Deutschland hat China in dem ihm ausgedrängten Kriege bisher wenig Sympathien entgegenbracht; die öffentliche Meinung und die Presse haben vielmehr um das japanische Kalb getanzt, wie weiland 1848 um das polnische. Es ist dies um so bedauerlicher, als die deutschen Interessen mit am meisten unter einer Veränderung der bisherigen Lage der Dinge in Ostasien zu leiden haben würden. Was zuerst Japan anbetrifft, so ist es durchaus irrthümlich, die Annahme europäischer Cultur durch die regierende Classe — denn nur um diese und auch um sie nur theilweise handelt es sich — irgend welchem ethischen Bedürsniß zuzuschreiben; es hat sich vielmehr bei derselben nur darum gehandelt, möglichst bald auf Grund der fremden Cultur und Tracht die politische und sociale Gleichstellung mit den Kaukasiern verlangen zu können. Im Uebrigen ist der Japaner das geblieben, was er war, und man braucht ihn gar nicht sehr zu kratzen, damit unter dem schwarzen Gehrock und der engen Hose der Asiat zum Vorschein komme, der den Fremden viel mehr haßt und — wenn man die Wahrheit sagen will — viel mehr verachtet als der lymphatischere Chinese. Nebenbei ist der Japaner auch auf industriellem Gebiete der Concurrent der Europäer, und er hat seit einem Jahrzehnt besonders der deutschen Industrie gegenüber das getrieben, was wir in der Heimath unlauteren Wettbewerb zu nennen pflegen; das heißt, er hat deutsche Schutzmarken aller Art ungescheut nachgemacht und mit Hülfe derselben unseren Handelsverkehr in China ernstlich geschädigt.

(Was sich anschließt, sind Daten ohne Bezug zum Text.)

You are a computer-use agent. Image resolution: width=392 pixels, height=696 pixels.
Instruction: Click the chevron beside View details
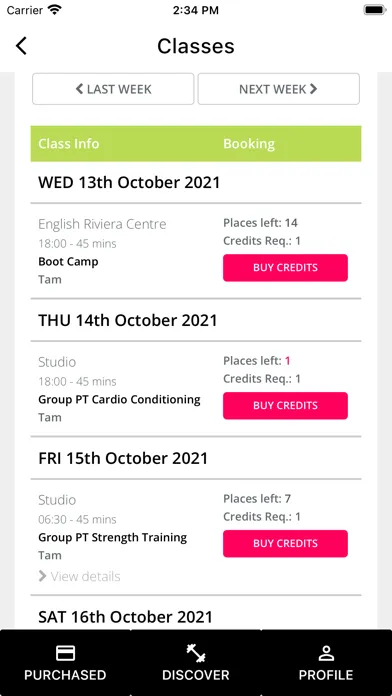pyautogui.click(x=43, y=576)
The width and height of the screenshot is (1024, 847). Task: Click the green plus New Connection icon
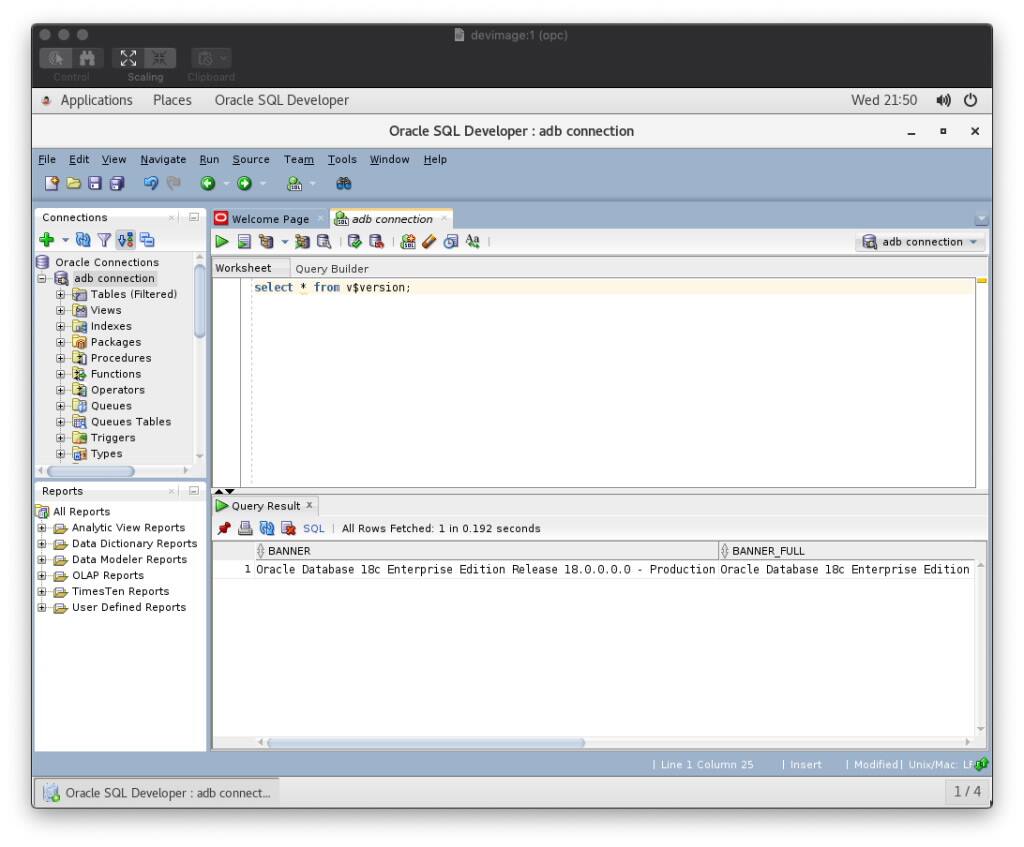coord(46,240)
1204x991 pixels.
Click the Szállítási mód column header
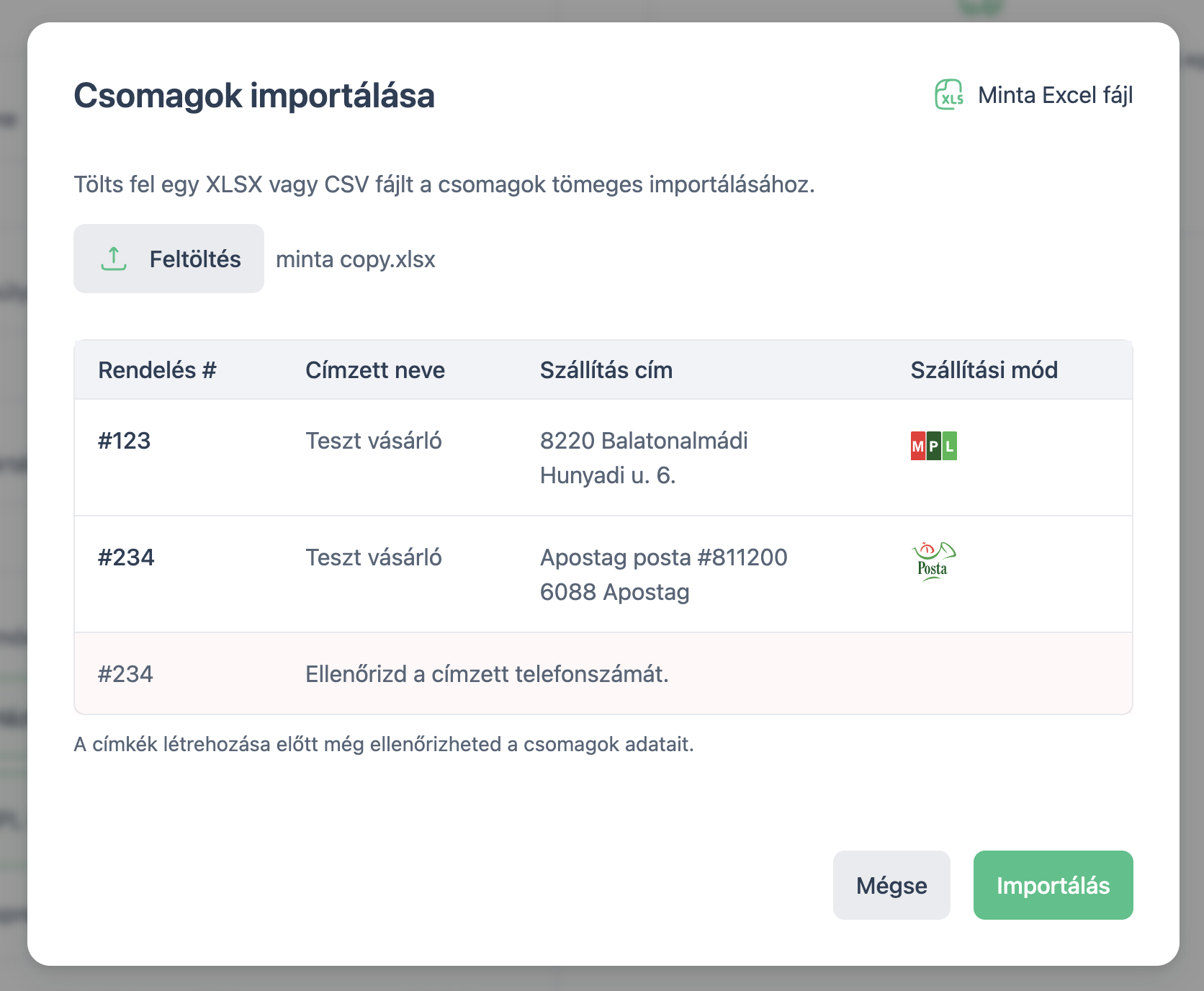tap(984, 370)
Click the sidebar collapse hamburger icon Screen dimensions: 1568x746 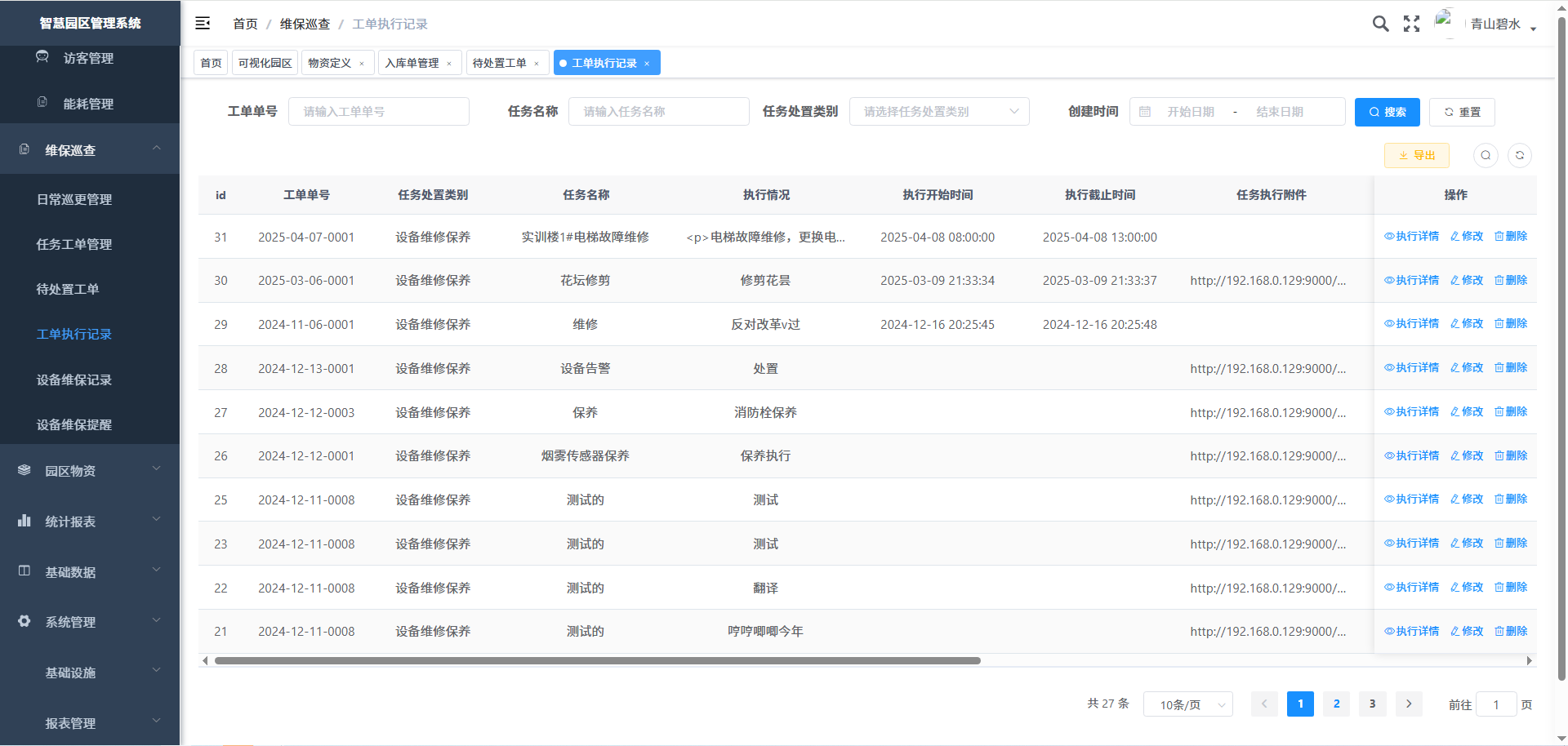coord(203,24)
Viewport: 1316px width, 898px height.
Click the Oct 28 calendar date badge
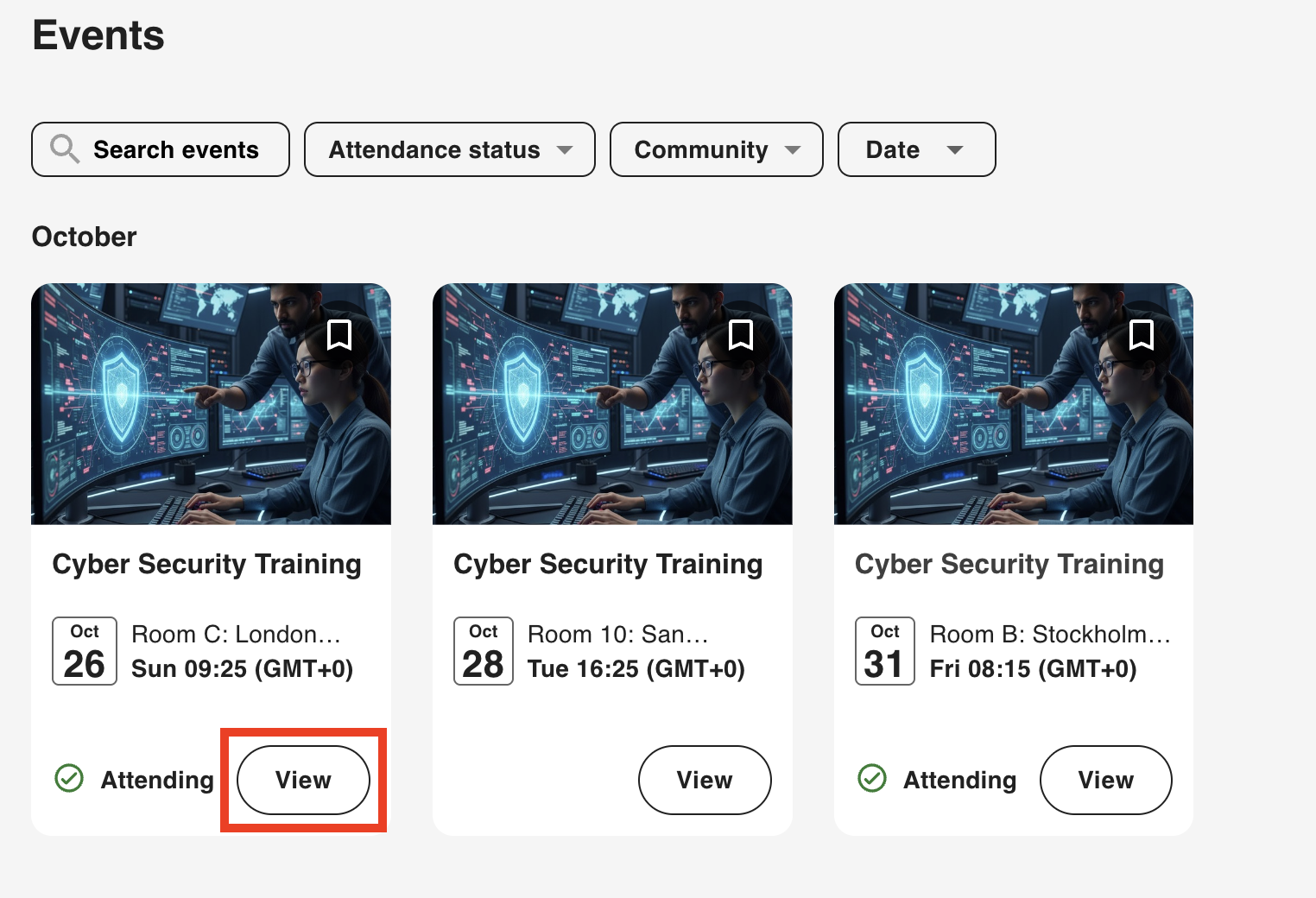point(484,651)
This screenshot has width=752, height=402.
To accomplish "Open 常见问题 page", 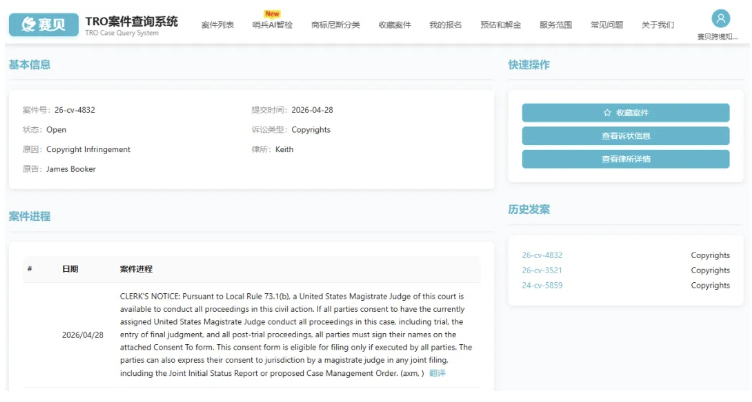I will [606, 25].
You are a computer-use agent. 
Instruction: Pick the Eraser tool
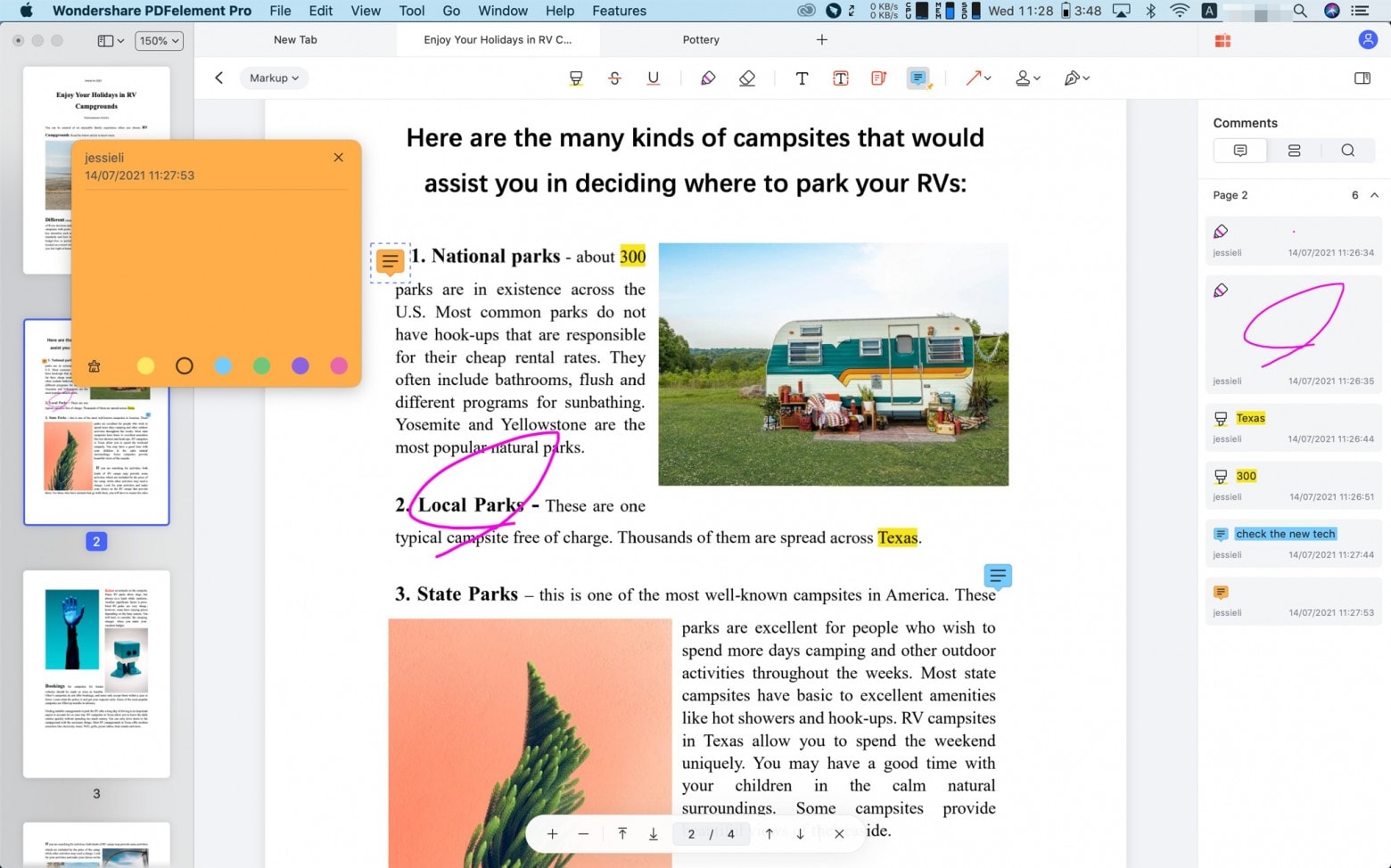click(747, 78)
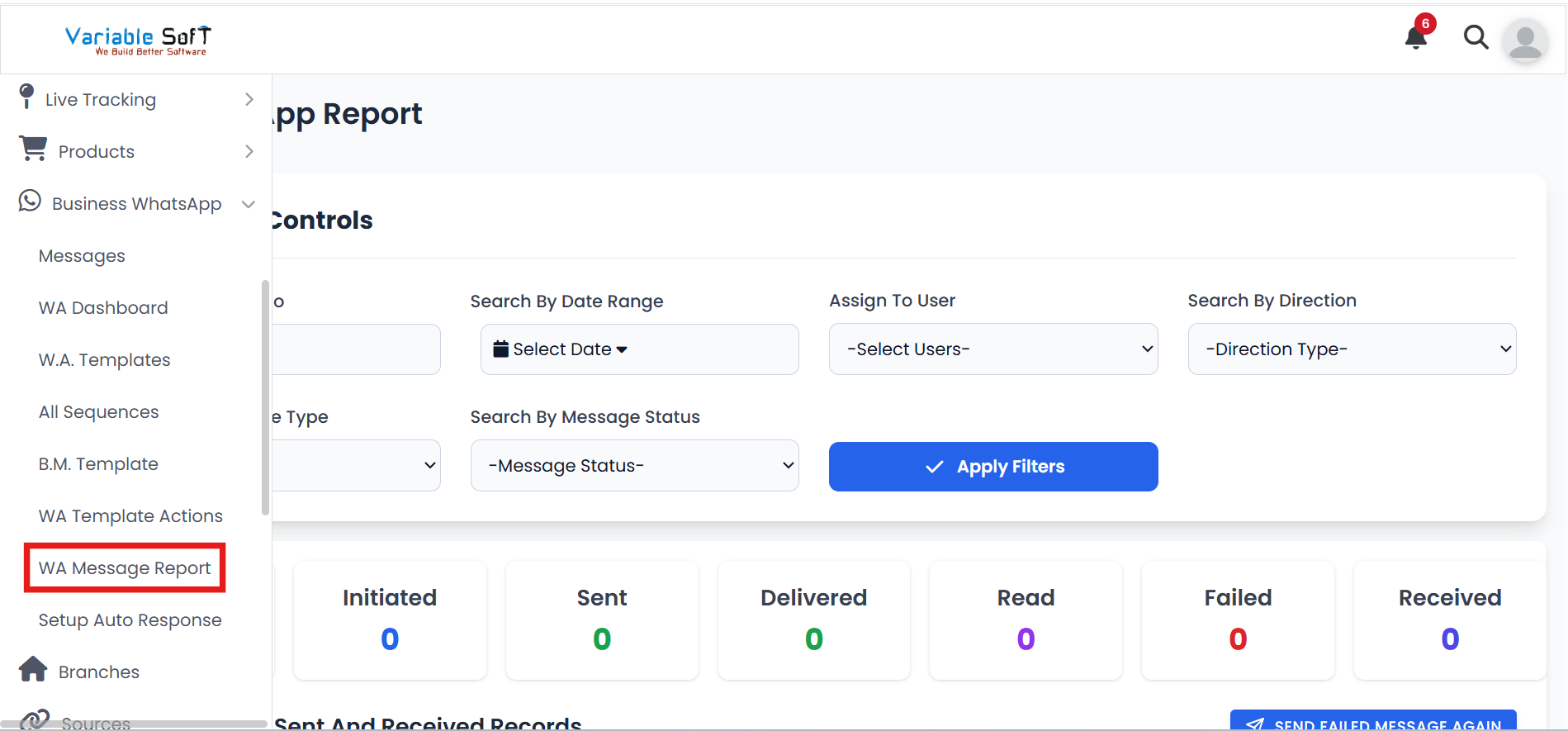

Fragt man nun, welchen Vortheil für Europa und besonders für Deutschland der Sieg der Japaner bringen würde, so hört man oft die Antwort: Die Chinesen ordentlich aufzurütteln und der westlichen Cultur zugänglich zu machen. Wenn man darunter versteht, aus China einen Militär- oder Industriestaat nach europäischen Anschauungen zu machen, so ist wirklich schwer zu begreifen, welche Vortheile sich daraus ergeben könnten. Ein halbes Dutzend Bankiers würde gute Geschäfte mit chinesischen Anleihen machen, ein Dutzend Industrieller mit dem Verkauf von Maschinen für größere Fabrikanlagen desgleichen, und dann? Haben wir ein Interesse daran, unseren Arbeitern das Brot vom Munde zu nehmen, indem wir durch Anlegung und Beförderung industrieller Unternehmungen in China selbst nicht nur unsere Ausfuhr nach dort schmälern, sondern auch noch chinesische Con- currenz auf unseren Märkten groß ziehen? Oder würden wir in dem Falle die Einfuhr in China gefertigter Waaren verhindern, wie heute schon einzelne Staaten sich der Einwanderung chinesischer Arbeiter widersetzen? Und würde ein militärisch erstarktes China sich eine solche Behandlung gefallen lassen, oder würde es nicht vielmehr, wie der japanische Minister der auswärtigen Angelegenheiten am 14. Februar 1894 dies dem britischen Geschäftsträger, Herrn von Bunsen, gegenüber that, erklären, daß es zu anderen Mitteln greifen werde, um das durchzusetzen, was es als sein Recht betrachte, wenn seine Vorschläge in London nicht die gewünschte Beachtung fänden?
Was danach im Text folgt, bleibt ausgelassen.